El policial está más de moda que nunca. Porque conviene decir la verdad: el policial siempre estuvo de moda. Aun en las épocas de oro de la literatura "seria" ―es decir, no asimilada en ningún sentido al mero entretenimiento o el pasatismo― el género gozaba de numerosos cultores y/o fanáticos, que en la Argentina se reflejaron en colecciones legendarias como El Séptimo Círculo (creada por la inefable dupla B-B, Borges-Bioy) o Serie Negra (dirigida por Ricardo Piglia).
En los últimos tiempos, este nicho tan particular de la ficción se vio sacudido por la irrupción de nombres europeos, liderados por Stieg Larsson y el ya fallecido Henning Mankell. Pero Italia también aportó lo suyo. En este caso, el mascarón de proa del buque se llama Andrea Camilleri.

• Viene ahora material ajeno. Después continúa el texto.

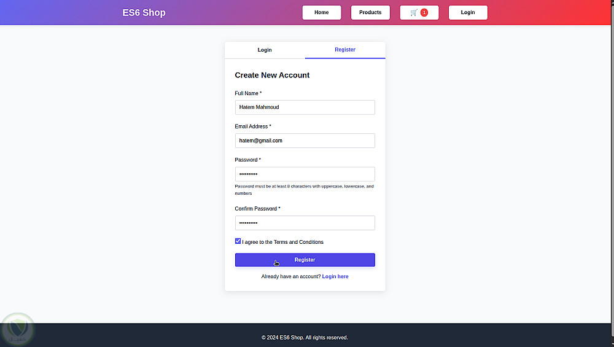
Task: Click the ES6 Shop brand logo
Action: (x=144, y=13)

Camilleri es un simpático veterano (tiene ¡92! años) que ama la cocina, aunque admite que sólo sabe preparar huevos fritos (ojo: hacerlos bien no es tan fácil como parece). De la mano de su gran creación, el comisario Salvo Montalbano, se ha convertido en pasión de multitudes. De hecho, es el escritor italiano que más libros vende.
Montalbano (a quien llamó de esa manera en homenaje a su amigo español Manuel Vázquez Montalbán, que se alejó de este mundo en el 2003) es todo un personaje: honesto hasta la médula, riguroso y fanático de los sicilianísimos platos que le deja preparados su mujer de servicio, su apego a la ley no le impide proceder por fuera del reglamento cuando lo considera necesario. Al mismo tiempo, su filosa inteligencia y alta capacidad deductiva no se convierten en un obstáculo a la hora de los puños y las balas.
Con esta fórmula, más una destreza innegable a la hora de construir tramas, Camilleri está acostumbrado a seducir al lector desde las primeras páginas. Se trata, claro, de un lector que busca pasar un rato agradable sin que se le interpongan demasiadas complicaciones. Que puede ser, llegado el caso, prácticamente cualquiera de nosotros.
En la última novela de Camilleri que se distribuyó en la Argentina, La pirámide de fango, el buen Montalbano ve interrumpidas sus trascendentes digestiones por el misterioso crimen de un contador, que esconde tras de sí nada menos que una confabulación mafiosa para adueñarse de contratos de obras públicas. Con la corrupción de la política como previsible trasfondo, la historia transcurre de manera vertiginosa: este reseñador se apoderó de la novela pasada la medianoche, en compañía de una amistosa medida de escocés (bebida que por suerte también consume Montalbano), y no la soltó hasta las cuatro y cuarto de la madrugada, 219 páginas y dos whiskies más tarde.
Se debe confesar que el rato pasado fue amable. Más allá de trucos demasiado gastados en el género ―como largos e inverosímiles diálogos, necesarios para aclarar aspectos oscuros del argumento― y un final que carece de la credibilidad necesaria, el libro tiene encanto y fluidez, dos cualidades nada desdeñables.
Si lo que se busca es otro nivel de densidad, siempre en los marcos del género, se hará bien en recurrir, por ejemplo, al gran James Ellroy, que desborda el policial para ingresar en terrenos más hondos. Ese es el caso, también, de los grandes clásicos, leáse Hammett, Chandler, Cain, McDonald, Goodis, etcétera.
Pero el veterano Camilleri merece una oportunidad. Al menos, para compartir con él una pasta n'casciata mientras se sueña con el mar azul y una vida libre de la maldad y de la pena.